Sunday: Church-related or spiritual things.
Monday: Running.
Tuesday: Books.
Wednesday: Transportation.
Friday: Green living.

19 March 2017

Righteous Anger

My poor coworkers had no idea what they were getting themselves into when they decided to be nice to me. But when I'm surrounded by people this amazing on a daily basis, it's hard not to tap into our great conversations when it's time to write a blog post. (That is to say, more coworker-inspired posts are coming. If y'all are reading this: ye be warned.)

It's nice to know, in these moments,
that God still has your back.
Source.
I don't remember how the conversation started, but my coworker told the story of a priest telling her, "Just go kick God in the shins and you'll feel better." The idea that it's okay to be mad at God is not a new one, of course (should you doubt that, try reading the Psalms), but it's not one I heard until I was an adult, when I had finally figured it out on my own and no longer needed that affirmation. This is information that would have been helpful at ages 12-19. (It's helpful now as well, of course. But it would have been good to know then.)

I don't know if it's the faith tradition I grew up in (although I have my suspicions); I don't know if it was the era, with former rebel Baby Boomers trying to get their Gen X teenagers to do the opposite of what they had done as teens and instead trust what authority figures had to say; I don't know if I happened to be living among people who had never been given this permission themselves. Regardless, the message I received as a young person was that God knew what he was doing, and any thoughts to the contrary were not only futile, but also a sin, and possibly blasphemous. And then they wondered why so many of my generation went running from the church once we hit college, when the more remarkable result was how many of us stuck around to see how this thing turned out.

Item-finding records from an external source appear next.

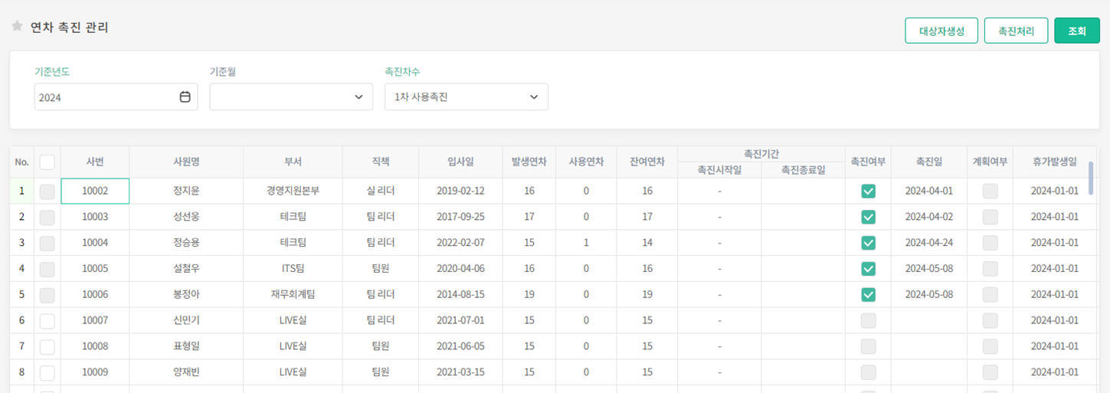Image resolution: width=1110 pixels, height=393 pixels.
Task: Check the row checkbox for 표형일
Action: click(47, 346)

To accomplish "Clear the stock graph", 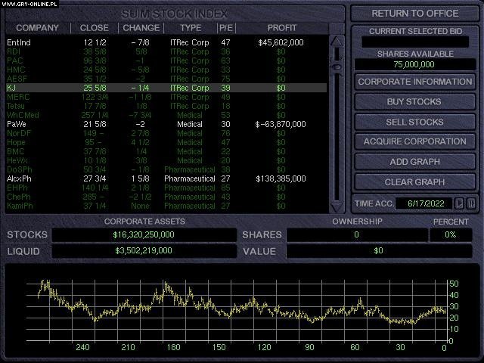I will pyautogui.click(x=415, y=182).
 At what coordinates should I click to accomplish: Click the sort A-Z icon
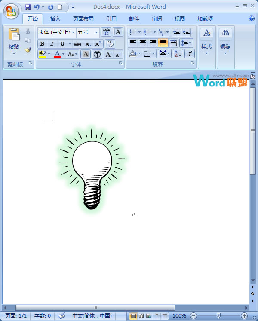coord(178,54)
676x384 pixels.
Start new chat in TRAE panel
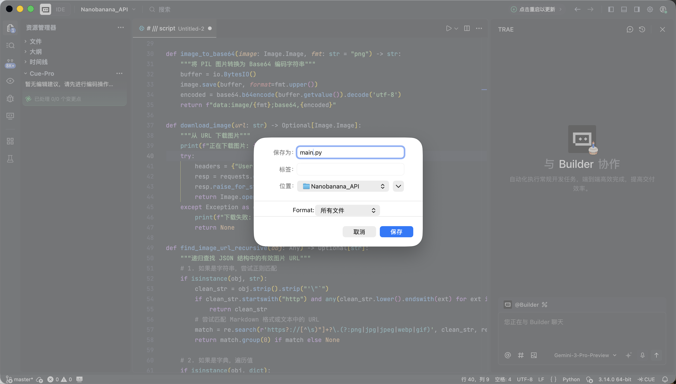[x=630, y=29]
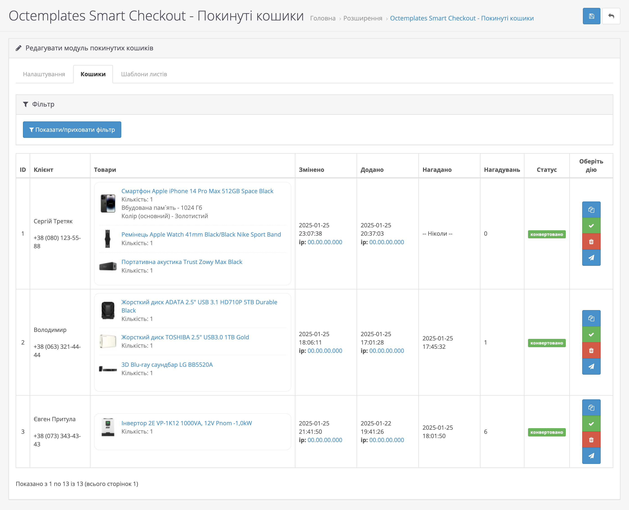Open Розширення breadcrumb link
This screenshot has height=510, width=629.
[x=363, y=18]
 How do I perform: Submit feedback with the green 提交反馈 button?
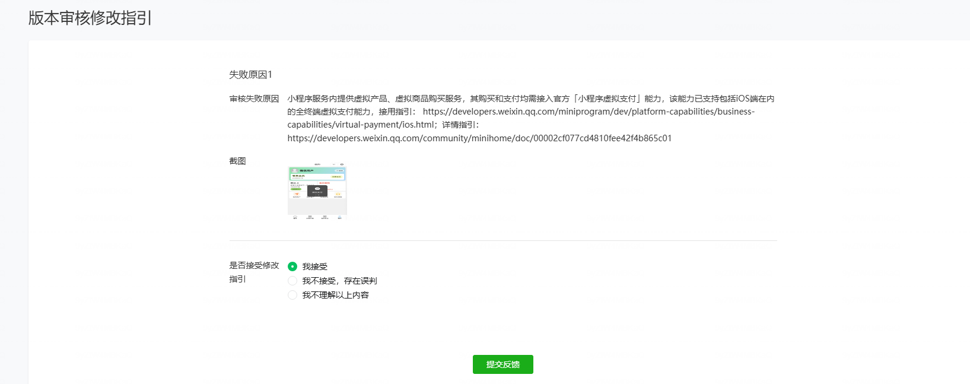coord(503,364)
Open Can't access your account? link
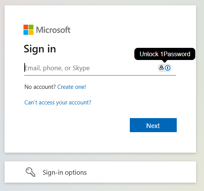The height and width of the screenshot is (191, 204). pos(58,103)
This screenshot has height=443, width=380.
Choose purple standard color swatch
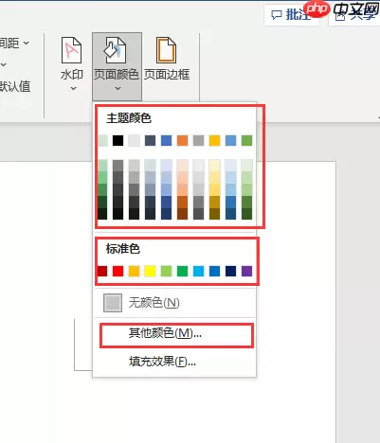click(246, 271)
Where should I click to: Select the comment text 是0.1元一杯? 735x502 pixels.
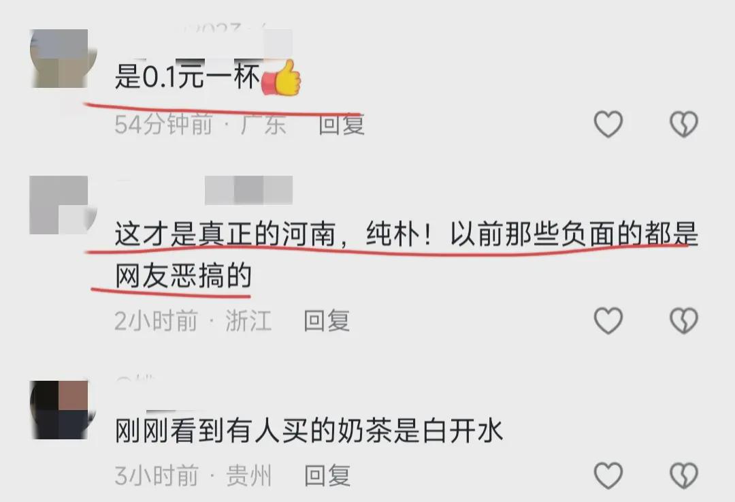pyautogui.click(x=188, y=76)
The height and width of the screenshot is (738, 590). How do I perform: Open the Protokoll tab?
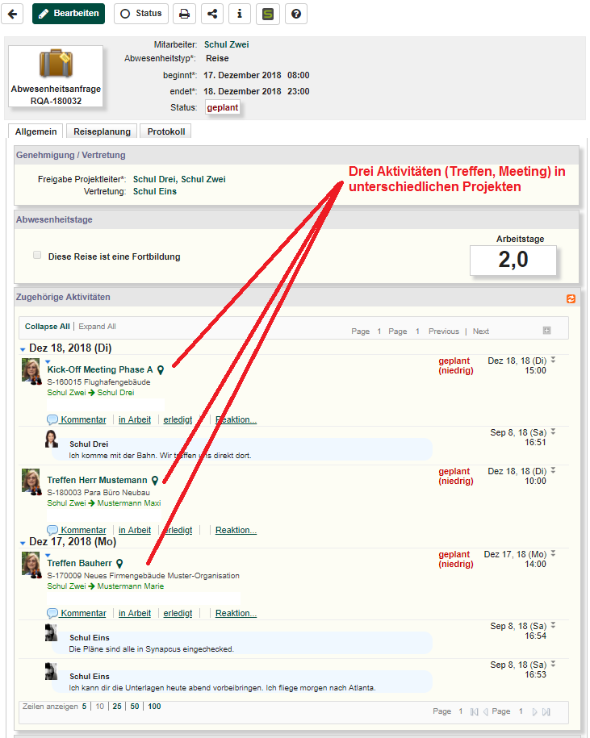click(165, 131)
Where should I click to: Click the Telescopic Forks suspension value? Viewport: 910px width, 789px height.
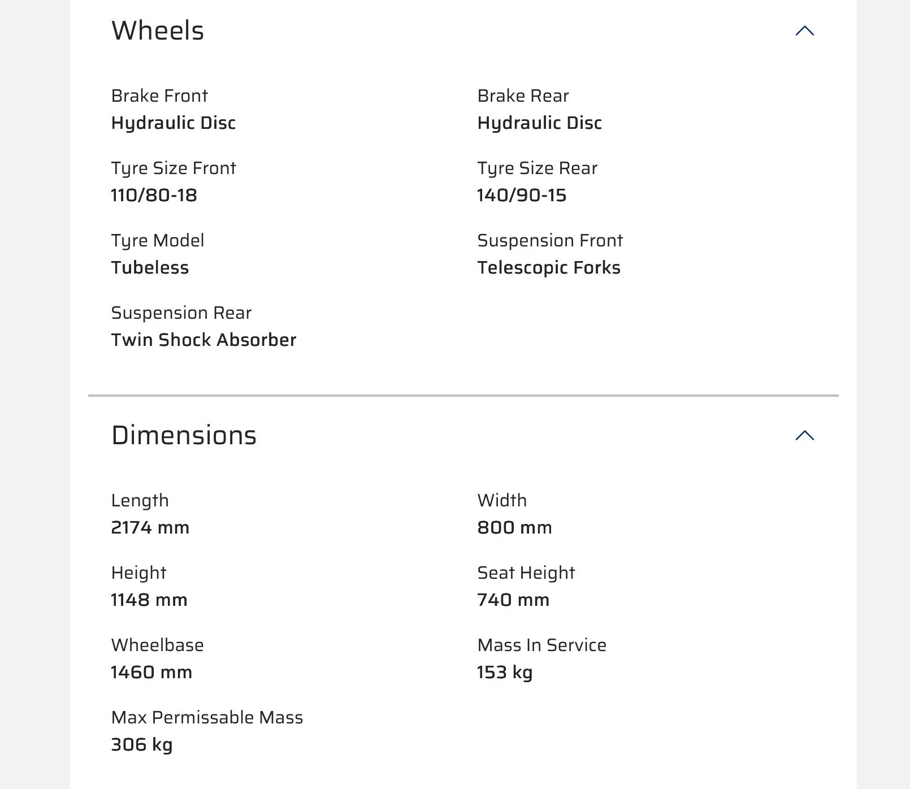549,267
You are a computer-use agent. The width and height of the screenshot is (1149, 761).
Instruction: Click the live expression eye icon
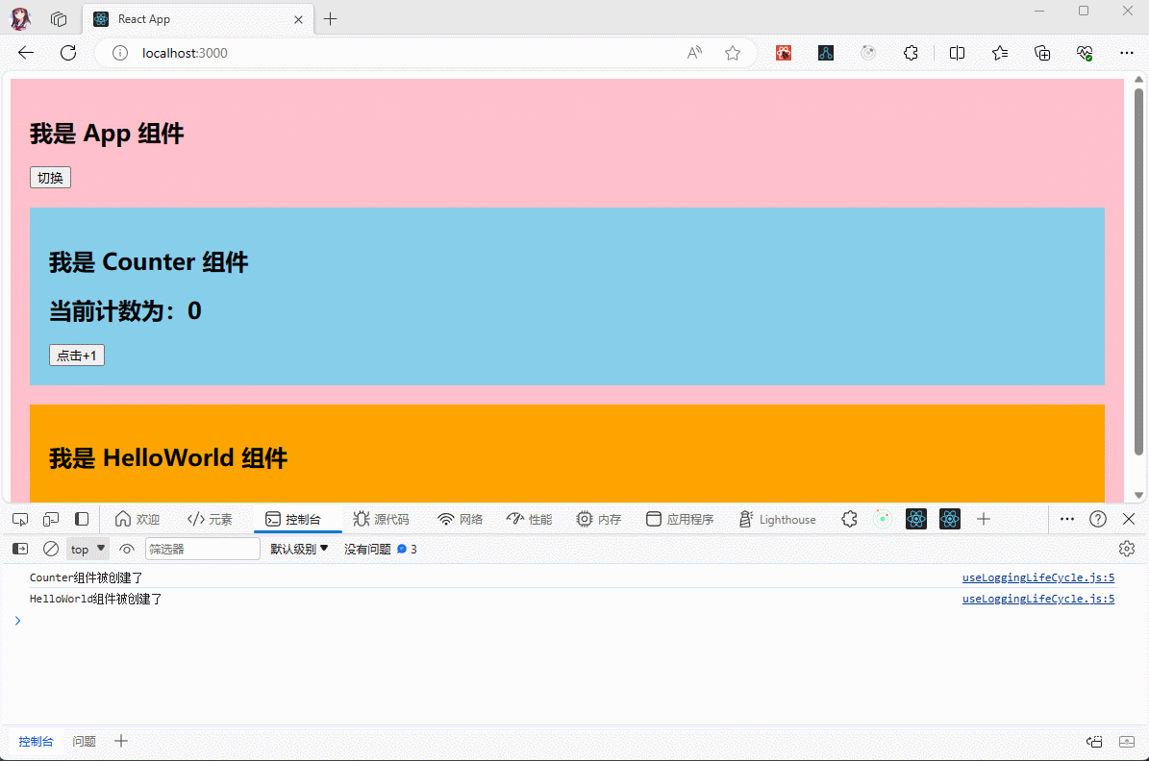click(x=127, y=550)

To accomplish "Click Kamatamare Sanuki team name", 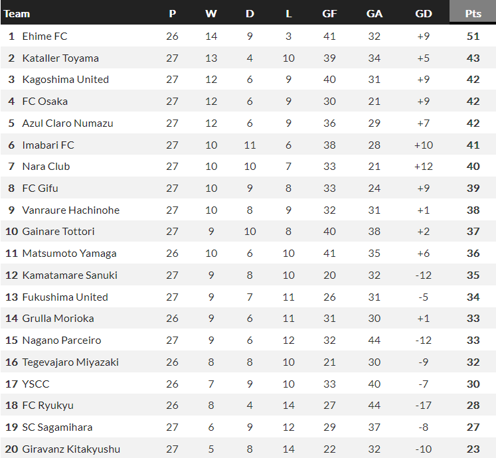I will click(70, 275).
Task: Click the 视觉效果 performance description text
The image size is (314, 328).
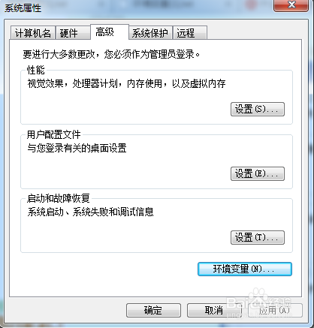Action: (126, 83)
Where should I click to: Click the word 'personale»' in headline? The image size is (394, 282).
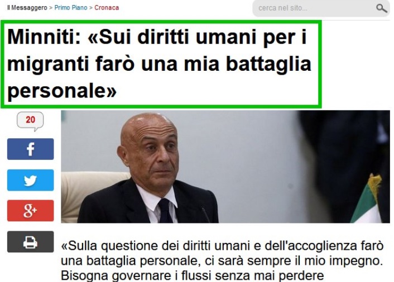(x=62, y=90)
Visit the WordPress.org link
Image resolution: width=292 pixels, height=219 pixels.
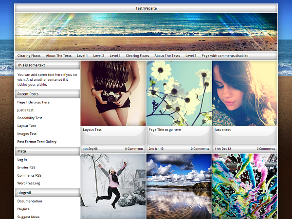tap(29, 183)

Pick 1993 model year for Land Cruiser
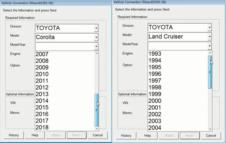178,54
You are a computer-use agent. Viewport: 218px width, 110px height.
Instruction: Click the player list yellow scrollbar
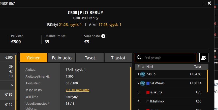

Real talk. He's still there even in the kicking and
screaming moments. (I have no particular insight
on the hot dog.) Source.
Of course it's okay to be angry at God. Of course it's okay to tell him so. Of course he knows that we can't see the big picture on this side of eternity. Maria Trapp expressed it so beautifully in The Sound of Music: "It will be very interesting one day to follow the pattern of our life as it is spread out like a tapestry. As long as we live here we only see the reverse side of the weaving, and very often the pattern, with its threads running wildly, doesn't seem to make sense." (Yes, I find many uses for that book. It's packed full of wisdom and truth.)

Life is going to suck sometimes. Please, by all means, let God know how you feel about the sucky things. Rant and rave and even swear a bit if you need to. "He's a big God; he can take it," may be trite and slightly goofy, but it's still true. And please teach your children and everyone you know that this is okay, too. Bad things happen to people who are taught it's never okay to be angry. Give your nearest and dearest the tools they need to carry on without checking out through a world that's just going be outright wrong at times.

And trust that the God who holds all things in his hands is not going to be horrified if you get angry from time to time.